Monday, March 30, 2009

Silas Marner in Malibu



















On Sunday, our reading group drove merrily up the Pacific Coast Highway to member Jane's lovely Malibu home, to discuss a most serious, weighty matter: a comparison of Silas Marner to Mansfield Park, and incidentally, George Eliot to Jane Austen. Seated around the sunny light living room, directly over the crashing waves, eating home baked treats (lemon cake, pound cake, flourless chocolate cake, brownies, caramel brownies, and more) and drinking tea from delicate heirloom Japanese cups, we first brought up the matter that was most urgently on all our minds: Why, in our youth, was Silas Marner inflicted upon high school students? I remember being completely unable to read it at sixteen, though I had read Sartre, Dostoyevsky, and Margaret Mitchell. I thought it the most awful, prosy, boring, sentimental book in the world.



















Sheila and Susan



















Table

Reading it again at sixty, I found the first pages were indeed almost impenetrably written in stilts-and-bladder, convoluted prose, but once you got past that blockage, the story was readable enough and had many finenesses and beauties. The evocation of pastoral England "in the early years of this century," nineteenth that is, when Jane Austen still walked the earth, was beautiful, and reminded me of the rural quietude and superstitious legends of Mary Webb's Precious Bane, as when Eliot writes, "Such strange lingering echoes of the old demon-worship might perhaps even now be caught by the diligent listener among the grey-haired peasantry."



















Japanese Plate




















Phyllis and me

Silas Marner has a kind of mythic feeling, with the golden treasure disappearing, and the golden-haired Shirley Temple of an Eppie appearing, as if by magic; its fairy tale aspect reminded me of Rumplestiltskin. Or Heidi, with the old man and the winsome blonde. The book didn't turn out to have a great deal in common with Mansfield Park, though our guest Gracia Fay of the Ventura reading group, who suggested the topic, had some comparisons; the theme of adoption is the main similarity.

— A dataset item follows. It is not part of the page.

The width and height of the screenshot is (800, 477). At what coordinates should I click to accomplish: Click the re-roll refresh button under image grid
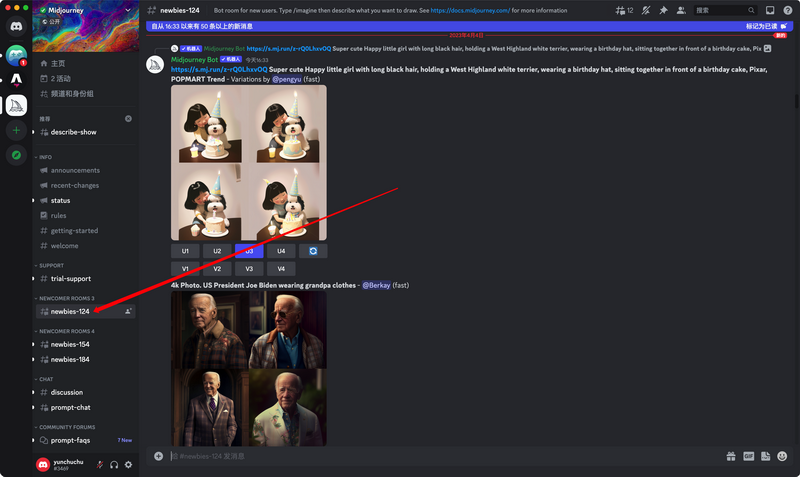click(313, 251)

The sense of moral nemesis is much stronger in Silas Marner, which examines the idea that "Heaven shows the right," and that people get the fates they deserve, based on the choices they make. It's interesting that its characters, mostly simple country folk, do not even understand the words of the religion they hear in church; it is like superstition to them. It's a surprisingly moralistic book for an atheist to write, at the time when she was living in sin with George Lewes.




















The Group



















This discussion of course led to a comparison of Austen's life and Eliot's: the sadness of childlessness runs through Silas Marner, whereas Austen shows no trace of any longing for children in her novels. Austen was the Christian and her characters get their just deserts too, but more realistically than in Silas Marner. And although we are now old enough to appreciate some beauties in Marner, there is no question which book we love more, and can reread endlessly. Old Silas was very, very lucky to get even this second chance.

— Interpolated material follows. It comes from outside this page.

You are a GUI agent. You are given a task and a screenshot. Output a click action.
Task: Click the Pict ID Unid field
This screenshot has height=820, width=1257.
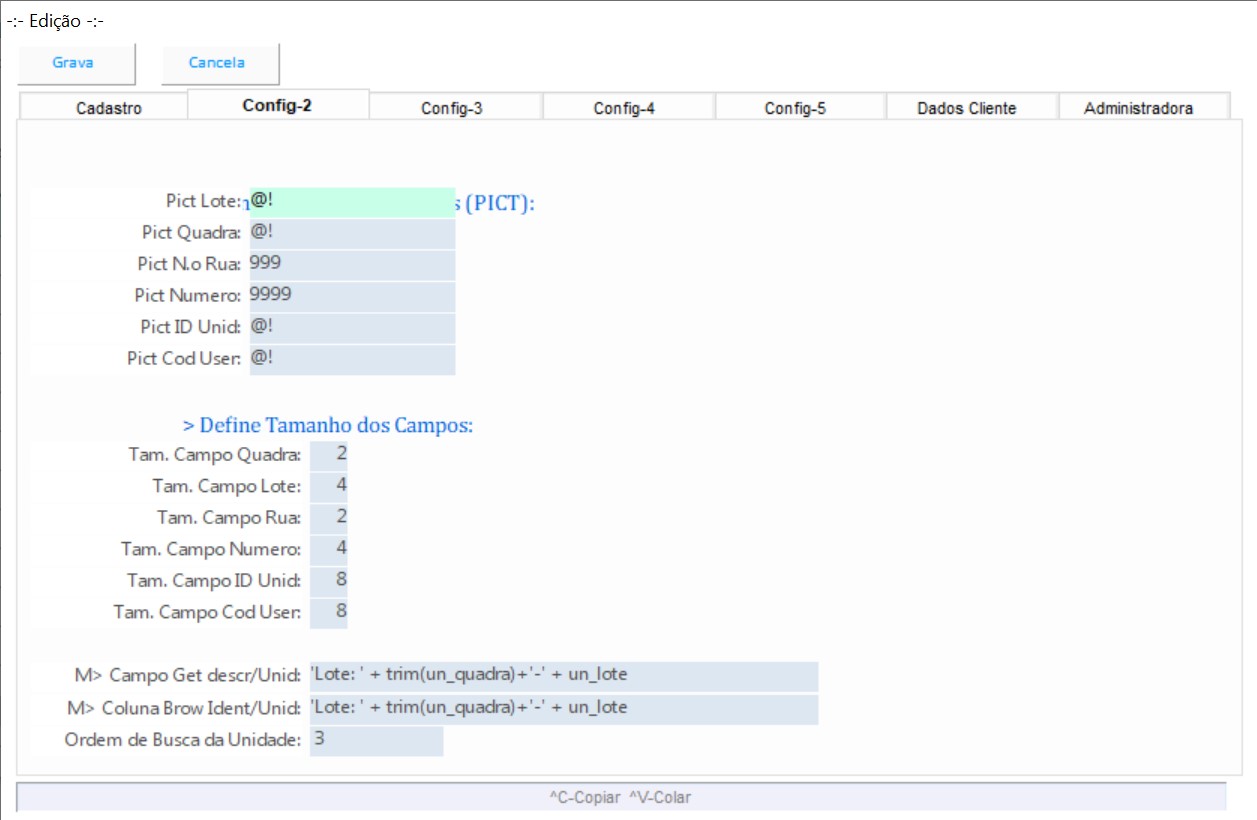tap(351, 328)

George Eliot. She went "rockpooling" in North Devon, and her scientific interests influenced Silas Marner. So she might have enjoyed a visit to Malibu

Two tiny bits I liked very much in the book: Eliot describes a small but vital thing I've never seen described in fiction before. "That quiet mutual gaze of a trusting husband and wife is like the first moment of rest or refuge from a great weariness or a great danger." She has caught the exact significance of that moment when you first come home and meet your mate's eyes.

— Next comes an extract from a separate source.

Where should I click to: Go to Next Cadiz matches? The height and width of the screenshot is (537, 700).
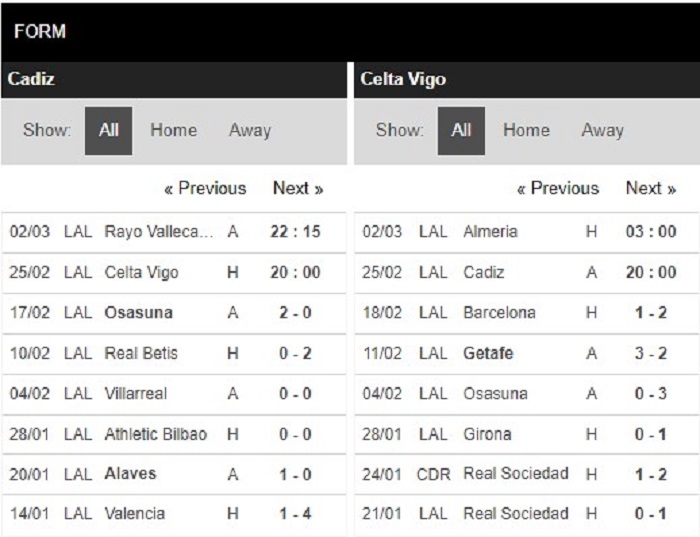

And then, of course, Eliot has won me over by her inclusion of two tortoiseshell cats. Aha, what an excellent opportunity for me to show you some more cat pictures!



















Martial at Eight Months and God knows how many Pounds

"The sharp bark was the sign of an excited welcome that was awaiting them from a knowing brown terrier who, after dancing at their legs in a hysterical manner, rushed with a worrying noise at a tortoise-shell kitten under the loom, and then rushed back with a sharp bark again, as much to say, "I have done my duty by this feeble creature, you perceive," while the lady-mother of the kitten sat sunning her white bosom in the window, and looked round with a sleepy air of expecting caresses, though she was not going to take any trouble for them."




















Catullus, black beauty with a white bosom




















Sweet Pindar

Eliot writes, "The presence of this happy animal life was not the only change which had come over the interior of the stone cottage." It signals a very great change, Silas's home coming to life, and we have seen in my own household how anmals do bring a home to new life, where three cats frolic and make aging people feel much younger.